── Data for this task

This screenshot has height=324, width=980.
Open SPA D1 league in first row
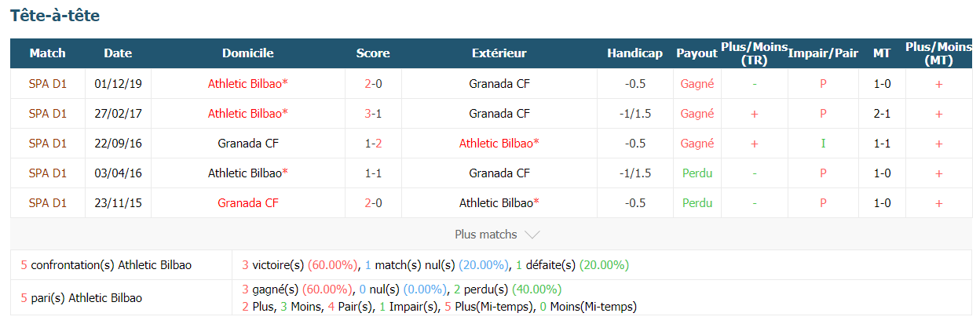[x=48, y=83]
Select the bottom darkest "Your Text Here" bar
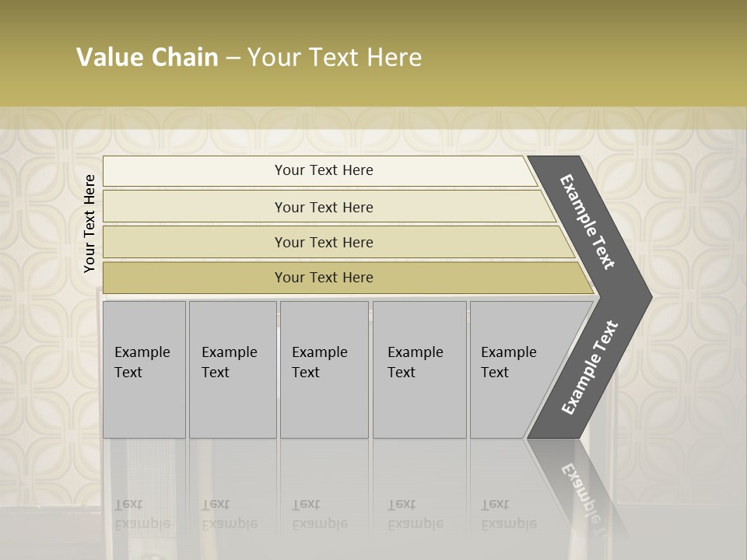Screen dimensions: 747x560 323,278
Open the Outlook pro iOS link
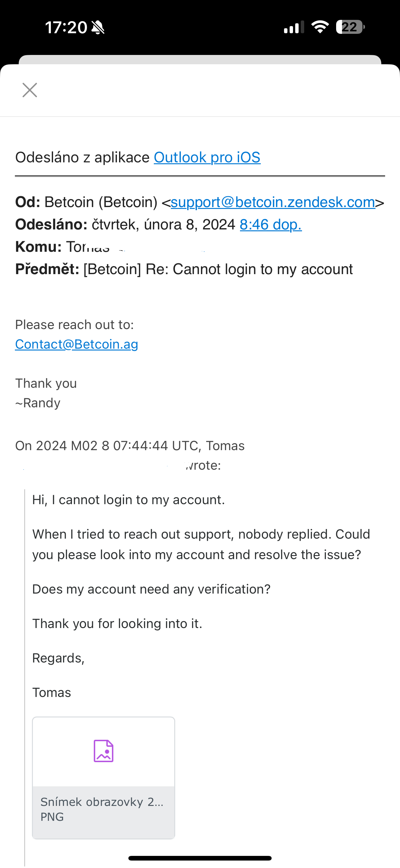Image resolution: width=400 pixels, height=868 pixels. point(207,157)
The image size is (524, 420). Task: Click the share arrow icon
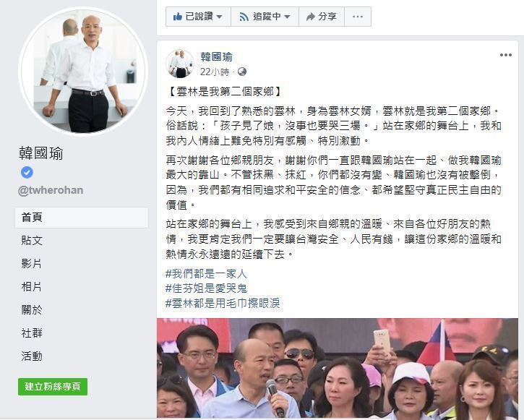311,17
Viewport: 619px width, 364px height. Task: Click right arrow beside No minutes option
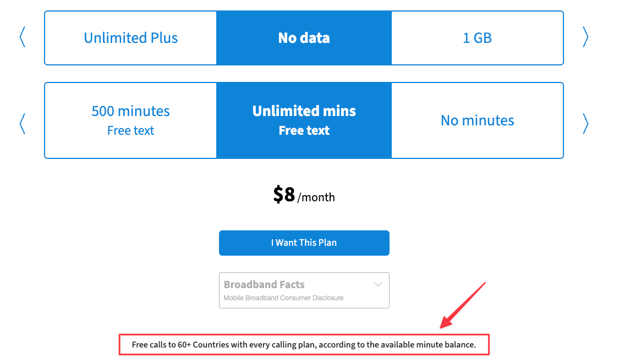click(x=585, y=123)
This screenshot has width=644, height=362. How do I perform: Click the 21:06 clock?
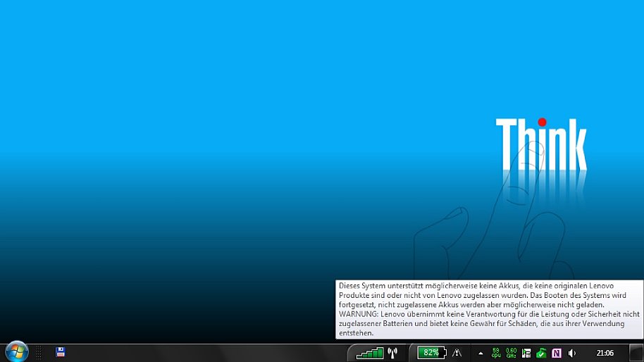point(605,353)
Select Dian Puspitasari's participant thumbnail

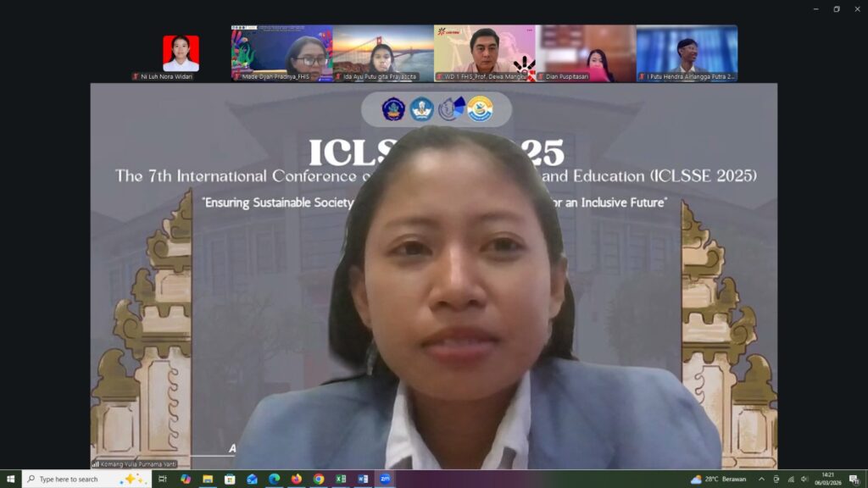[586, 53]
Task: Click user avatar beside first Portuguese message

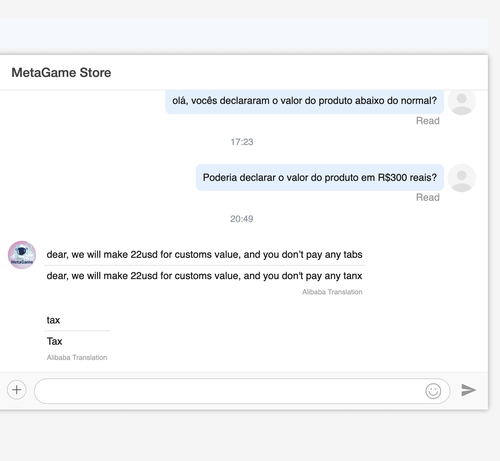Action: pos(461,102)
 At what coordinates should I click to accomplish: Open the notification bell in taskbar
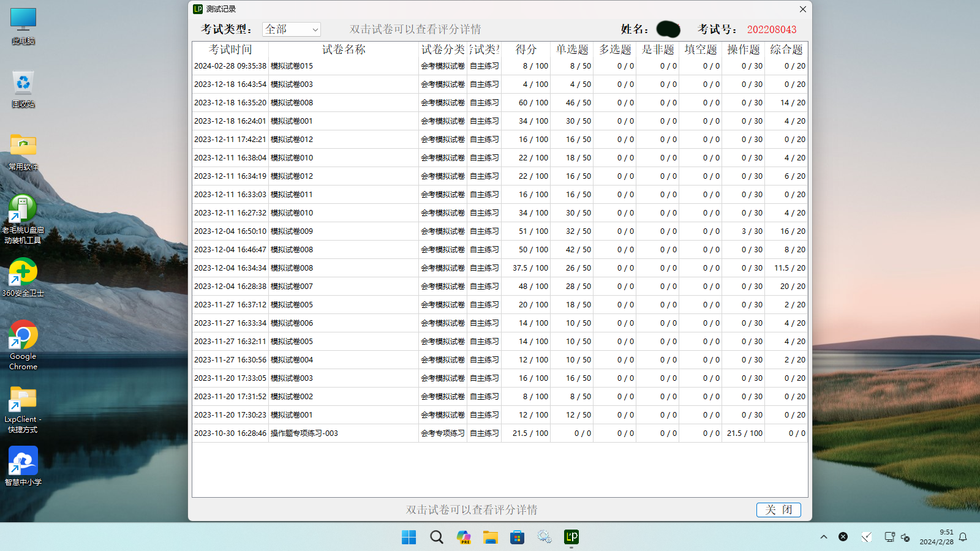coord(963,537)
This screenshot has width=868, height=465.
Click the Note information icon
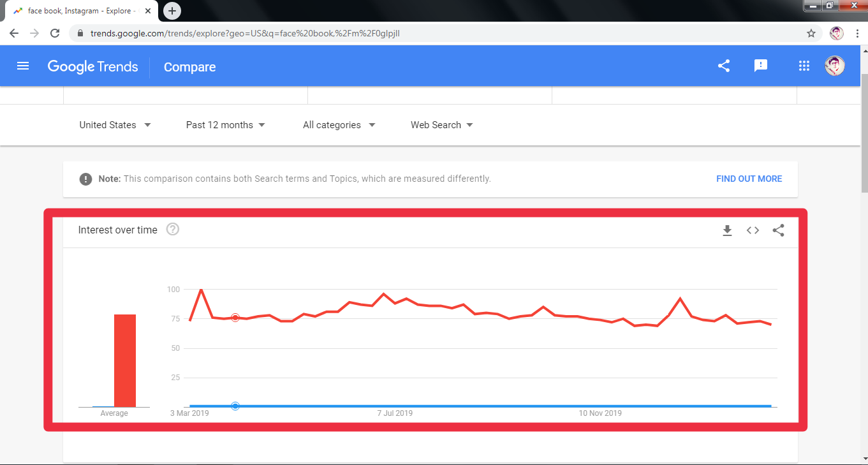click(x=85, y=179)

────
── Data for this task

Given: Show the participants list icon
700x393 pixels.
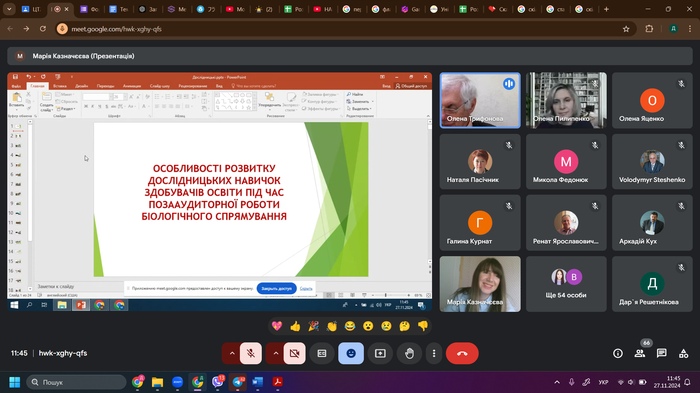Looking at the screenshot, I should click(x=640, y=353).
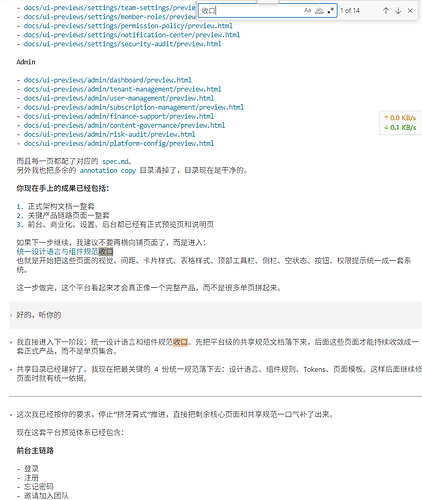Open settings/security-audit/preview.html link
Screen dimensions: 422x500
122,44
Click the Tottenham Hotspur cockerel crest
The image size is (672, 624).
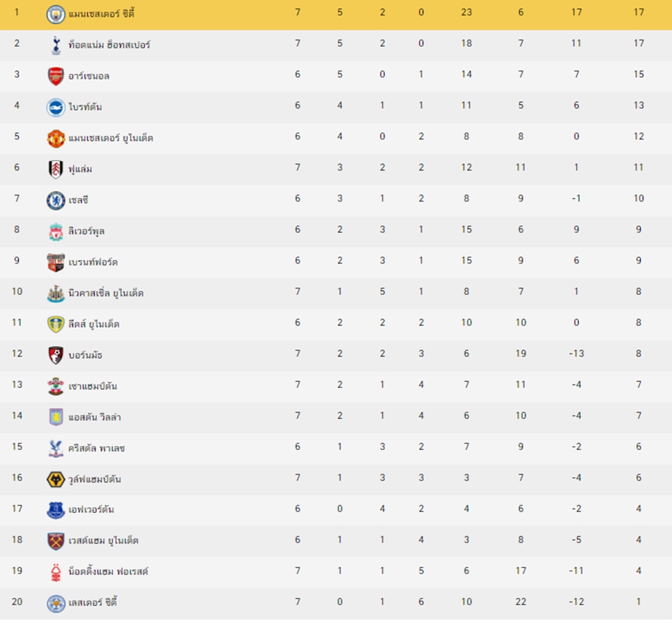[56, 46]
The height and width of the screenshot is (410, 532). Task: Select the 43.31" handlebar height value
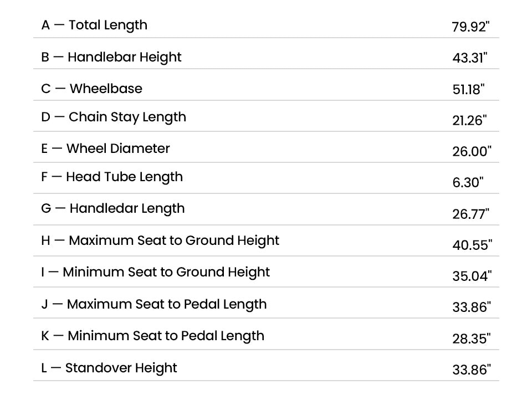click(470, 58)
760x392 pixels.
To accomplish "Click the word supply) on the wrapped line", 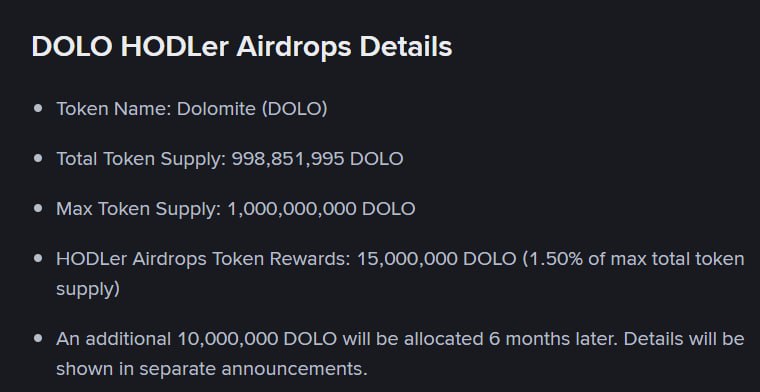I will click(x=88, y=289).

────

Aim:
Rescale the entries in the part that opens with the line containing "Viewport: 619px width, 364px" and closes with the line containing "click(x=85, y=179)", both lines included. Write out only those lines again, requests included, with every click coordinate in the answers multiplied by 1.75 and rounded to a whole number (halves round up), and leave the pictures out.

Worked solution:
Viewport: 619px width, 364px height. Task: Click right arrow beside No minutes option
click(x=1024, y=215)
This screenshot has width=644, height=362. How do I perform: Click the 21:06 clock?
point(1059,618)
Select Dian Puspitasari's participant thumbnail

[1026, 93]
Task: Click user avatar beside first Portuguese message

Action: pos(807,179)
 At what coordinates should I click to accomplish: Open the notification bell in taskbar
coord(1685,940)
This screenshot has width=868, height=465.
Click the Note information icon
click(x=149, y=313)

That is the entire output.